Das neue Gesetz tritt nach der Verkündung im Gesetz- und Verordnungsblatt für Berlin in Kraft – dieser bürokratische Newsletter wird alle ein bis zwei Wochen veröffentlicht. Vielleicht kommt das neue ASOG (Allgemeines Sicherheits- und Ordnungsgesetz des Landes Berlin) als Weihnachtsgeschenk.
Nennenswerterweise trägt die Gesetzesänderung an einigen Stellen auch eine klare SPD-Handschrift. Denn es gibt einige redaktionelle Änderungen, beispielsweise um „die Vorschrift in geschlechtersensibler Sprache“ zu gestalten. So feministisch! Und wenigstens wurde ein Antidiskriminierungsparagraf aufgenommen. Die Polizei Berlin soll keine Hautfarben sehen, nur Straftäter. Ein Glück!
Das Presse- und Informationsamt des Landes Berlin teilte am 04.12. mit, das neue Polizeigesetz ermögliche nun „Mehr Befugnisse, mehr Schutz, mehr Sicherheit für Berlin“. Während der erste Teil wohl stimmt, bedeutet die Ausweitung und Panzerung der Polizei für den Großteil der Berliner:innen wohl das Gegenteil von Schutz und Sicherheit. Vielmehr wird die Polizei zu einer drohenden Alltagsbegleiterin, die wie ein Gespenst in Kampfanzug überall schwebt und lauert.

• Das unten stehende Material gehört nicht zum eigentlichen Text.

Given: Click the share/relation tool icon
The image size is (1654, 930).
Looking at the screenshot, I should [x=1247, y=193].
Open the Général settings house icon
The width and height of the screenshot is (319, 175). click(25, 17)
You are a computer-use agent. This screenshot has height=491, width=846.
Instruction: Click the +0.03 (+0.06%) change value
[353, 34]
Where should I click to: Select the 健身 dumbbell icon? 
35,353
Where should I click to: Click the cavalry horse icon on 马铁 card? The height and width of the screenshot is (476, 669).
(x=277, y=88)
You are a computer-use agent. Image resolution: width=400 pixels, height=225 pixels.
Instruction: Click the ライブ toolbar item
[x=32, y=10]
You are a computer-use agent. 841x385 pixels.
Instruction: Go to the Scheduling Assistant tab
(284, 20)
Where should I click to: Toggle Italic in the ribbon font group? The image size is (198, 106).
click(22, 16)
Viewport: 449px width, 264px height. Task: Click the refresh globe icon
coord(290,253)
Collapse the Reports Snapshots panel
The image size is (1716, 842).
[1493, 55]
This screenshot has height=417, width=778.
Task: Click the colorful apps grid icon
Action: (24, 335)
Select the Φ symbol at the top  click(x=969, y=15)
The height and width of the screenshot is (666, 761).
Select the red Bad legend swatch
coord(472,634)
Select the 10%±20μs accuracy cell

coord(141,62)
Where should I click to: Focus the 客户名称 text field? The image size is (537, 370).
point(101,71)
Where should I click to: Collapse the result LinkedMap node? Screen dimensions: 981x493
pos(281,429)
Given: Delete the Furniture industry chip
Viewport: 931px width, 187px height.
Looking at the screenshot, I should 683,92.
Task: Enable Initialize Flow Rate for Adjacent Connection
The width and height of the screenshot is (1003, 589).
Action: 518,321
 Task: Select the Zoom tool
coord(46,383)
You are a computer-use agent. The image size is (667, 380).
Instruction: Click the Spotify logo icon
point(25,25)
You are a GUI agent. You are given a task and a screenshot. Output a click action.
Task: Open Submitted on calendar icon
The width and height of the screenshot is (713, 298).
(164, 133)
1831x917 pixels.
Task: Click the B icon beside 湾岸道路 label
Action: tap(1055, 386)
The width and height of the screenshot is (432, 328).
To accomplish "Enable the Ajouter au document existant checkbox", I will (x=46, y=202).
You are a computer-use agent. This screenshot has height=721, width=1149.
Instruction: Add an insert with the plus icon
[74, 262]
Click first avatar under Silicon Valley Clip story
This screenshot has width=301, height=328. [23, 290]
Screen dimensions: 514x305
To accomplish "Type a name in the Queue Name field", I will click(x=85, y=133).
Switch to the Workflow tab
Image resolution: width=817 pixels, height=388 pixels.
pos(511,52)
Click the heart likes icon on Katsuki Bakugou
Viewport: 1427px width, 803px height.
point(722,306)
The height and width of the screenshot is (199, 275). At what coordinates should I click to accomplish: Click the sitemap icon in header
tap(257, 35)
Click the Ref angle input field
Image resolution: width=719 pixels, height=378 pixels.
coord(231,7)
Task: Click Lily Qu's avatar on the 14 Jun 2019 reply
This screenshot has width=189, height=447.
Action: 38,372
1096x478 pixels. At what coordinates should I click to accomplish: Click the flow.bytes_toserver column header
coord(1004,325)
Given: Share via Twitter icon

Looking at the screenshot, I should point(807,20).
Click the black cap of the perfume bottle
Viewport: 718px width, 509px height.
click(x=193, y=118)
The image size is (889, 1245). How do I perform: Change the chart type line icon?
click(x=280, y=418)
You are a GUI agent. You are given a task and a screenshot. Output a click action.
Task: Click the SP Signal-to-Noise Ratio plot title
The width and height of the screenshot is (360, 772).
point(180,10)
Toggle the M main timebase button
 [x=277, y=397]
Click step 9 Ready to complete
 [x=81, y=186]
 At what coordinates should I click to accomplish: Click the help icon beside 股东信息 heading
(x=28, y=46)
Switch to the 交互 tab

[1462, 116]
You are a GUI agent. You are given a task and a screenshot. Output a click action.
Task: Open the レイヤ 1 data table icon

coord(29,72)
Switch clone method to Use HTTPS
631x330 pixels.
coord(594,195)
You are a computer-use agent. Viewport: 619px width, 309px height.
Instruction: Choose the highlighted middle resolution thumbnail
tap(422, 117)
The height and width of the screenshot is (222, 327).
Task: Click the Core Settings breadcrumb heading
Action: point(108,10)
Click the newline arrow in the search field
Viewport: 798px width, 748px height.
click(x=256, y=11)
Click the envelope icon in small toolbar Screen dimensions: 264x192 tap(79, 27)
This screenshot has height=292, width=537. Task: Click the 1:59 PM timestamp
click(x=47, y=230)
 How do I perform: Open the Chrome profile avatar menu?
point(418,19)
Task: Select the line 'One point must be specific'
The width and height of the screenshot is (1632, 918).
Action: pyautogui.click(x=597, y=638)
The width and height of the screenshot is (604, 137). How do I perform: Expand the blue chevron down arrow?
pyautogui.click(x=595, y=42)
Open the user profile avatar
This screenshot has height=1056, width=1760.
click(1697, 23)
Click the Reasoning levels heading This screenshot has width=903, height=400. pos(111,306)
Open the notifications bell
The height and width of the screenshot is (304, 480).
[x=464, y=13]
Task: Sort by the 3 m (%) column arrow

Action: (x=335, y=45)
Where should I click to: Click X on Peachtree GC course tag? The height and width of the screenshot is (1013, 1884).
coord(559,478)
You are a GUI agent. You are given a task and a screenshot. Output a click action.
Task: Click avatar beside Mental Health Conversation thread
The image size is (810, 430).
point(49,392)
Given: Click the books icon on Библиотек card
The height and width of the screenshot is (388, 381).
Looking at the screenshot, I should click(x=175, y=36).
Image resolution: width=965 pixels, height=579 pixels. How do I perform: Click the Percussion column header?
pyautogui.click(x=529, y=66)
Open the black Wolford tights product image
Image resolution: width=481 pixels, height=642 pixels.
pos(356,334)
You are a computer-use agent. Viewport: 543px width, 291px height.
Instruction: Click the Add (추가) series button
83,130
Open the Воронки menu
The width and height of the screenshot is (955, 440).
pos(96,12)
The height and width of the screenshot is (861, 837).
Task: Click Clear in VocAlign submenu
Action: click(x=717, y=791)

Diese Gewalt und Bedrohung wird vor allem über rassistische Erzählungen legitimiert und Kriminalität zu einem Kampfbegriff gemacht. Kriminalität wird den Migrant:innen, den Arbeitslosen, den Armen und politischen Bewegungen zugeschoben. Wer nun Kriminalität bekämpfen will, bekämpft diese Menschen. Schutz und Sicherheit lässt sich aber nicht durch Repression herstellen, sondern in erster Linie durch die Sicherung von Lebensgrundlagen. Am tatsächlichen Problem zieht das neue Gesetz deshalb selbstverständlich zielgerichtet vorbei. Das ist aber kein Wunder, denn der staatliche Gewaltapparat hat eine Hauptaufgabe: der Schutz von Eigentum. Mit der Aufrüstung und Kriegspolitik nach außen kommt auch die verstärkte Repression und Militarisierung des Polizeiapparates im Inneren. Das neue Polizeigesetz ist somit vor allem eins: Ausdruck von Disziplinierung, Kontrolle und Produktivmachung – alles im Namen der sogenannten Sicherheit.